Buy this book. If you understand why you need to buy this book, then buy this book. If you don’t understand why you need to buy this book then – for the love of all that’s worth a damn – buy this book.
Just don’t listen to the author talk, because he’s got an unfortunately whiny voice – one of those chaps who makes those of us who’re ‘prettiest on the radio’ briefly view that as a compliment…
Oooooo, I particularly enjoyed hearing him talk. If you don't do so, you might miss gems like this:
‘What [media stories regarding reductionist explanations for medical ailments are] about really is a right-wing individualist message on health. These stories are about the deserving sick and the deserving healthy as much as any story in the past was about the deserving poor. “These people are dying young, they’re unhealthy, they’ve got bad skin, they cough, they hack, they look like crap because they don’t look after themselves like I do” is the story… The difference between blokes in Kentish Town [where male life expectancy is 71.6] and blokes in Hampstead [where male life expectancy is 78.8] is not that blokes in Hampstead are careful to eat a handful of Brazil nuts every day and make sure that they’re not deficient in selenium, nor is it that they buy goji berries… from the health store there. This is a completely different social class with a completely different set of risk factors for ill health…. We [ought to] be talking about addressing social inequalities that produce health inequalities. We’d be looking at work style, we’d be looking at exercise… we’d be looking at how [we can] modify the benefits system so that families will stay together, so there’s an interest in people supporting each other and working communally… and bolstering society. What we wouldn’t be talking about is bogus, childish, fantastical, reductionist, mechanical explanations for what are clearly political and social problems.’

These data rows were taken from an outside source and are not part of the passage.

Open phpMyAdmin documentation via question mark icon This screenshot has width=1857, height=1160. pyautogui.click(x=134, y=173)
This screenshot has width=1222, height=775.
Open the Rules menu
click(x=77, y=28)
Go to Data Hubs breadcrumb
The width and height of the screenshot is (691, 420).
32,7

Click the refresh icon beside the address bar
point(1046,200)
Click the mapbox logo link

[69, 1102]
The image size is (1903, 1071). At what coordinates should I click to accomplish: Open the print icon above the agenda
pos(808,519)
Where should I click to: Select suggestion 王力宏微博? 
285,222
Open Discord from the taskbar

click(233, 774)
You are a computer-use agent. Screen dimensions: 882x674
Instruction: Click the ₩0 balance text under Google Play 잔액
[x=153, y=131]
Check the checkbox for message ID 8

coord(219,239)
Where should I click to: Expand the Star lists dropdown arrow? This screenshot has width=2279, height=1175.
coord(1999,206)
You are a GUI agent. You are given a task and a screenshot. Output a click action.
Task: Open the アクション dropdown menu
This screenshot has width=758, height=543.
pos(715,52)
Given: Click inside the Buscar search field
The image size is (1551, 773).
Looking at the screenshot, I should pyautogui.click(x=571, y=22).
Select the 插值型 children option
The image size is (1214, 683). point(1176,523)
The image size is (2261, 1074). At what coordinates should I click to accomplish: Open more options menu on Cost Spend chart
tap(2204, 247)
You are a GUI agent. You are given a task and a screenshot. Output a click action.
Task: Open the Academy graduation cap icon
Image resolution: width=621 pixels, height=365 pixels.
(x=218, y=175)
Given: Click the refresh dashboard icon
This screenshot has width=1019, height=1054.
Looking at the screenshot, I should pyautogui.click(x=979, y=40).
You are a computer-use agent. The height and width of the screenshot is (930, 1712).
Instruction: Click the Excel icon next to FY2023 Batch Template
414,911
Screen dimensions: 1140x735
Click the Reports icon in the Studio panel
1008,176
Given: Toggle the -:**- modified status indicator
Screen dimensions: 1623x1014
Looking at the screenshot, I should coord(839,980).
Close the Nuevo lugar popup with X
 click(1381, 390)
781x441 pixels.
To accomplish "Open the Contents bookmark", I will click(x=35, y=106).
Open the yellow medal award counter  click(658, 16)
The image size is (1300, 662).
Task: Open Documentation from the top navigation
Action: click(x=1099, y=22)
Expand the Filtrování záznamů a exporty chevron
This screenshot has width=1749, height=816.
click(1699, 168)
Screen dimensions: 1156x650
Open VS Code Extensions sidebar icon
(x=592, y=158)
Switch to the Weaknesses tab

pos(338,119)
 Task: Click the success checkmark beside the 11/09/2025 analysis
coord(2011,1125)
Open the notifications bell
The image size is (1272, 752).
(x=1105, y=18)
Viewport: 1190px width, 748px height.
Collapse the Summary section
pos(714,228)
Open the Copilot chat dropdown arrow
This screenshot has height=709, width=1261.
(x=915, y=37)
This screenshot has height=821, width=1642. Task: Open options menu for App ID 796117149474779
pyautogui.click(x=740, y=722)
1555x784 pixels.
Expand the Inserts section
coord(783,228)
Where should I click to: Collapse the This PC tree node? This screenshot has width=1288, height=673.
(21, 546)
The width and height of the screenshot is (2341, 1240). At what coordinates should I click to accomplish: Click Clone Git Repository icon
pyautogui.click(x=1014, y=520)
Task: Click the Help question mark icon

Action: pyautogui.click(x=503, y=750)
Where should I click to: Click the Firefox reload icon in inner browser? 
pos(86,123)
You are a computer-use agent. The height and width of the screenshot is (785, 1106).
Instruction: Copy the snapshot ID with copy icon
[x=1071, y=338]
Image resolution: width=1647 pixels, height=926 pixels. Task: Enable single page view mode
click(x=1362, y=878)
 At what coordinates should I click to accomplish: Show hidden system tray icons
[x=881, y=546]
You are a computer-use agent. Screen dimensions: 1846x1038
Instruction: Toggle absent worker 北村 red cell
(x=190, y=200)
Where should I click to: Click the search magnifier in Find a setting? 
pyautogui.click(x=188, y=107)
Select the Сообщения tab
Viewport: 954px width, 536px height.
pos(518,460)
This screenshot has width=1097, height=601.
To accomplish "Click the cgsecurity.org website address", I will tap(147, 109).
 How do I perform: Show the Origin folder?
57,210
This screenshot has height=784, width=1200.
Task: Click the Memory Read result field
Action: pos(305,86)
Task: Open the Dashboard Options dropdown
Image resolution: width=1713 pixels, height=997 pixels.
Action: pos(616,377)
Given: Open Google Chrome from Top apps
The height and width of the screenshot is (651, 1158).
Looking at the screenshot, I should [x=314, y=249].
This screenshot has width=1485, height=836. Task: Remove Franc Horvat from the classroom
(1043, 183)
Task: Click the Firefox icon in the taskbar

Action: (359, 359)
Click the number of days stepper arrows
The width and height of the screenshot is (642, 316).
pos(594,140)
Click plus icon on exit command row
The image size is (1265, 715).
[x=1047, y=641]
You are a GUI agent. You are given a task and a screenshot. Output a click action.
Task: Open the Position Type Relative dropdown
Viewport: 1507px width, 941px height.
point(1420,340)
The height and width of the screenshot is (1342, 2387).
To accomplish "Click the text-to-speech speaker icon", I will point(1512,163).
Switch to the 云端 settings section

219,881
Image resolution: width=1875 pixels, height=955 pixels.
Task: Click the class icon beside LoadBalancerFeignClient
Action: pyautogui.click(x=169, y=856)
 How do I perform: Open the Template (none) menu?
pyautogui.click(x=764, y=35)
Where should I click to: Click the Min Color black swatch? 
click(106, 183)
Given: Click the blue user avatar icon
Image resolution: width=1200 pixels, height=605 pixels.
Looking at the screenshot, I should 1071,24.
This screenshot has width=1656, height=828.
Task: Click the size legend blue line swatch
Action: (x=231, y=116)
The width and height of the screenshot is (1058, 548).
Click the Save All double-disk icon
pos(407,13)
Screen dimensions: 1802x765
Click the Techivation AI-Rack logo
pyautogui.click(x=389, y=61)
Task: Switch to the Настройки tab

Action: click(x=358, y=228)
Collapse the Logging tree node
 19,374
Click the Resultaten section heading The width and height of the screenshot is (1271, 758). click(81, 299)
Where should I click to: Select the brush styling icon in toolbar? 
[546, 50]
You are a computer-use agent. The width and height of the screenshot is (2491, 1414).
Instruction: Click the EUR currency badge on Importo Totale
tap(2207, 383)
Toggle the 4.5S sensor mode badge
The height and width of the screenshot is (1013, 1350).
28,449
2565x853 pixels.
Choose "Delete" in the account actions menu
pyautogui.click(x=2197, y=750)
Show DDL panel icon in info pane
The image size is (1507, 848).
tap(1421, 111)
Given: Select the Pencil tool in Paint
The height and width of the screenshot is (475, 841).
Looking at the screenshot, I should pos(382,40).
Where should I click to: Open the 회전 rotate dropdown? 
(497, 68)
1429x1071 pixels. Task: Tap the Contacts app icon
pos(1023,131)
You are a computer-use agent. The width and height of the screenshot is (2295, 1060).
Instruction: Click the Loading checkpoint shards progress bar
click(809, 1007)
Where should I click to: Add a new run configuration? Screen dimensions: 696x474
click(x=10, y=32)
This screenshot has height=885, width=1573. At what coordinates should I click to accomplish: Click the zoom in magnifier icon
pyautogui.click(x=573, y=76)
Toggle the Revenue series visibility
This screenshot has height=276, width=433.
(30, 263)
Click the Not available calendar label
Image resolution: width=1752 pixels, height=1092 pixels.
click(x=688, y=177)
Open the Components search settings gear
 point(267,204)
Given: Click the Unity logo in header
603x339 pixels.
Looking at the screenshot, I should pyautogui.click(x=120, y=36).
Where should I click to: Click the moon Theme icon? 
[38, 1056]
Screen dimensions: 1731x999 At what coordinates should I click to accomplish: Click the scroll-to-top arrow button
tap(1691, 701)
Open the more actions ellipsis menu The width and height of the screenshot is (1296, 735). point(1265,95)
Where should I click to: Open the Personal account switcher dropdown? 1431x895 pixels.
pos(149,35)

(yes, I had it transcribed)
That is excellent, indeed.
I'd love to see a breakdown of life expectancy differences between someone working-class who drinks, smokes and eats bad food and someone middle-class who does the same.
Michael Marmot's studies have effectively done that: even controlling for smoking, drinking etc, a social gradient still exists in things like coronary heart disease.
Result; see you at my 100th birthday party, then.